• [Document segment]:
/---
WASHINGTON — As each day passes and the death toll rises, millions of Syrians are increasingly worried about their fate in a war with no end in sight. Experts who gathered in Washington recently wondered how long the international community will be able to support the humanitarian needs of the victims -- and Syria's neighbors will be willing to take them in.
Almost three years after the Syrian war broke out, there is no sign of it ending. While fighting continues, millions of civilians caught in the crossfire have been internally displaced or have taken refuge in neighboring countries.
Although some thought the recent meeting in Geneva between the warring factions ended with little progress, U.N. mediator Lakhdar Brahimi said it laid a foundation for talks scheduled for February 10.
“Progress is very slow indeed, but the sides have engaged in an acceptable manner,” said Brahimi.
However, while the peace talks were taking place in Geneva, U.N. Undersecretary General Jeffrey Feltman was discouraged.
"We are sobered by the reality that probably not a single civilian was saved this week through the talks in Geneva,” he said.
Feltman said he will start believing in these talks once they have an impact on the suffering.
"Unfortunately I must acknowledge that 10 days after Montreuil, we are still not there yet,” he said.
The U.S. State Department estimates more than nine million people are in need of assistance in Syria, with more than six million internally displaced and about 2.5 million refugees in Egypt, Lebanon, Iraq, Jordan and Turkey.
\---
• [Activity]: Continue the article on the Syrian war and its refugee crisis, starting after its last sentence.

• [Extracted information]:
/---
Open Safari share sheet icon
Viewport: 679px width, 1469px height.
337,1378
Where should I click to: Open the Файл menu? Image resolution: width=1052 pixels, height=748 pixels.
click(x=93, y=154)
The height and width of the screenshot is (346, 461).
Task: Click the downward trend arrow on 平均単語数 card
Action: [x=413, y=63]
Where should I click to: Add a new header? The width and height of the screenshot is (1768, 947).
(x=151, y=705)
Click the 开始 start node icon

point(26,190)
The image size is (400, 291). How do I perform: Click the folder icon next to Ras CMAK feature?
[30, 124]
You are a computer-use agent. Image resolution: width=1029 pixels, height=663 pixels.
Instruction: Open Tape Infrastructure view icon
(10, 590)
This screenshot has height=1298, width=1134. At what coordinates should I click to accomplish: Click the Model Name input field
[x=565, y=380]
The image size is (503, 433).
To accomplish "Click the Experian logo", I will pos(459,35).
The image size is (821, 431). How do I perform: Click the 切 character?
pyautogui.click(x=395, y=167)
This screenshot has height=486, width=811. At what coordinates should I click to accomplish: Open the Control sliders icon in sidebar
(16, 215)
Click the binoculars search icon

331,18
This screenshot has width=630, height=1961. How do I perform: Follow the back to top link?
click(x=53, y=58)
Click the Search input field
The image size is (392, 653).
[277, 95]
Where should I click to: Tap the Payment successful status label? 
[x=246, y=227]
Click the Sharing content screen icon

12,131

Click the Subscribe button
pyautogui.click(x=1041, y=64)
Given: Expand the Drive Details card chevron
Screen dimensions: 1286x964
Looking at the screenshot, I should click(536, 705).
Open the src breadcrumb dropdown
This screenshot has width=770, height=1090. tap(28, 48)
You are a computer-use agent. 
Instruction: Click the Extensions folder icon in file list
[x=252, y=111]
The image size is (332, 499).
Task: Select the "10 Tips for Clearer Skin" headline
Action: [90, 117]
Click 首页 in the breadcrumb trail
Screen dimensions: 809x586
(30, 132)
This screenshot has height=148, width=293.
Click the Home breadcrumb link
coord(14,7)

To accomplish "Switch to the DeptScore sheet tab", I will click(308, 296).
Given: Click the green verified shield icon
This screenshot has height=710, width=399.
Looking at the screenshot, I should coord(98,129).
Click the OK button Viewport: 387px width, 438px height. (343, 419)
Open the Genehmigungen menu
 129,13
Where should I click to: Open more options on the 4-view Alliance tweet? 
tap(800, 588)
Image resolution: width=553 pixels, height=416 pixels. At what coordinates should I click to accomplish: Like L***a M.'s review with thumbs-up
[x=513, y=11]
\---
• [Answer box]:
USAID administrator Rajiv Shah, who just returned from Lebanon and Jordan, testified to the enormity of the situation.
"In Lebanon one out of every five people is from Syria… In Jordan, the influx has been so significant, it is as if the entire population of Canada moved into the United States in the last 18 months," Shah said.
Shah said the scale of this crisis is unmatched, and while the United States has led the world in providing nearly $3 billion in humanitarian and developmental assistance, it is time for the war to stop.
"All the programs and humanitarian assistance of the world are not going to change the dynamic. You are going to need some kind of a political settlement,” he said.
The problem of access also presents a huge challenge for humanitarian workers.
“Without access, money means nothing,” said Encho Gospodinov, the European Commission’s Special Advisor.
Gospodinov said it's frustrating to sit on trucks full of food and medicine and not be able to deliver it. He also pointed out that providing education for the Syrian children living in camps is as important as trying to feed them.